And how do you know (from what I understand at least, you have never really been taught in a public school) that all public school historians are the worst? What proof or any say do you have to say that? That is very judgemental (at least in my mind it is at least). And I still dont understand how, if it is true that all is needed for men to have natural consequences is to have very little regulations/rules from government, why the Gilded Age of 1870-1900 wasnt the perfect time for America?

Blackstone: How do you know that public school is a good place to learn? And how do you know I don’t know? That sounds very judgmental to me. ;) Anyway, I know because I’ve heard many government schoolers talk about history and what they’ve “learned.” I’ve also read and skimmed through many of your textbooks, so.

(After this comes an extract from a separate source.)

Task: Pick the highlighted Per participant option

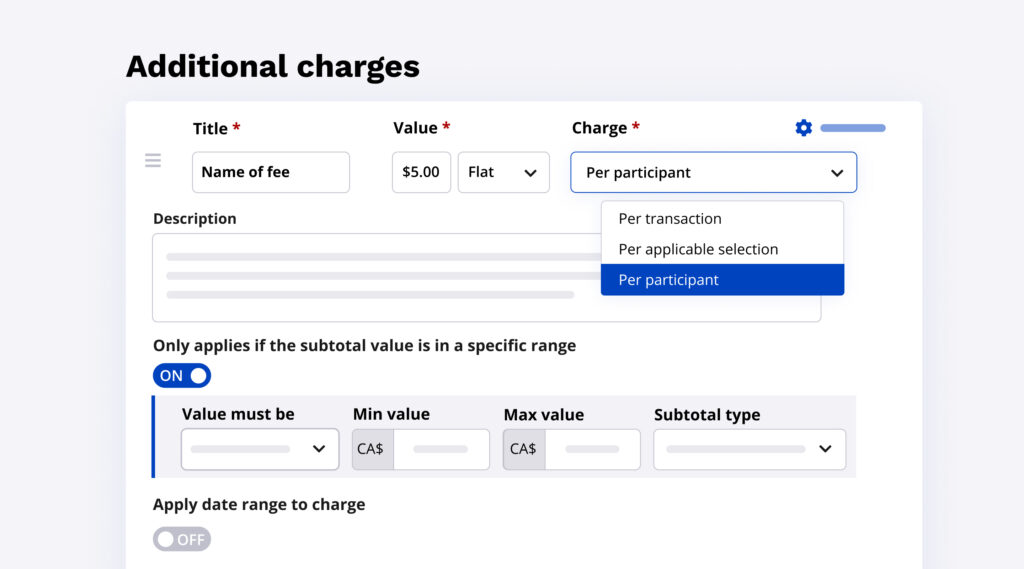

But how do you know if it’s a good place, seeing as you have little point of reference? Alas, the more you learn history, the less you trust historians; and public schools are the place with the worst historians (if you can even call them that).

I did not say by the way that liberal policies are satanic. I asked if you believe that the results of coercion are better than those of free agency, and that if you believed that, if therefore Satan’s plan of force was better than Christ’s plan of freedom. Now that’s a pretty big difference.

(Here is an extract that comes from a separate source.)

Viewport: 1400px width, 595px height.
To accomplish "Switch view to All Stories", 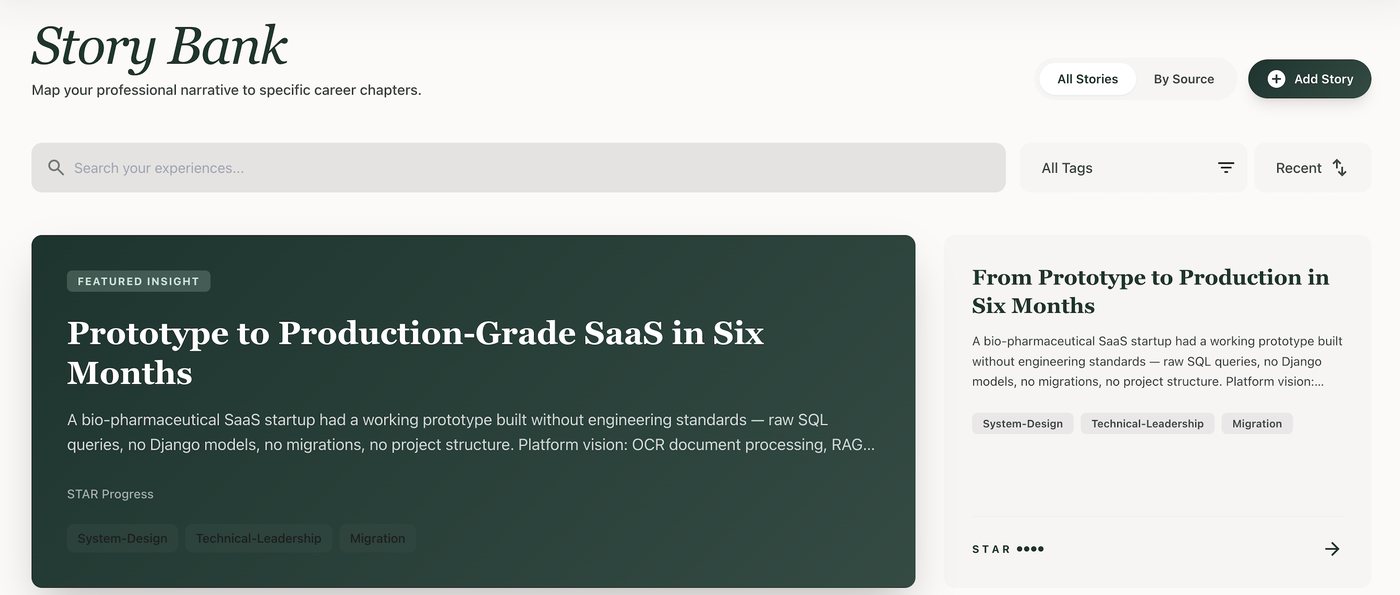I will pos(1087,79).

As for government “helping people” in the way you describe, very little of what the government does is even intended to be along those lines. And can you see the difference between a group (government) being “charitable” with someone else’s money, or a group voluntarily serving the poor? Did Christ ask individuals to serve the poor, or did he ask an entity to plunder them under the pretense of serving the poor? I’m afraid I’ll have to refer you to the French classical economist Fredrick Bastiat’s book, “The Law” for some complete arguments on the morality of government welfare. It’s a very short read, a couple of hours at the most, but it’s the best thing I know to quickly address the topic in a way you could easily understand.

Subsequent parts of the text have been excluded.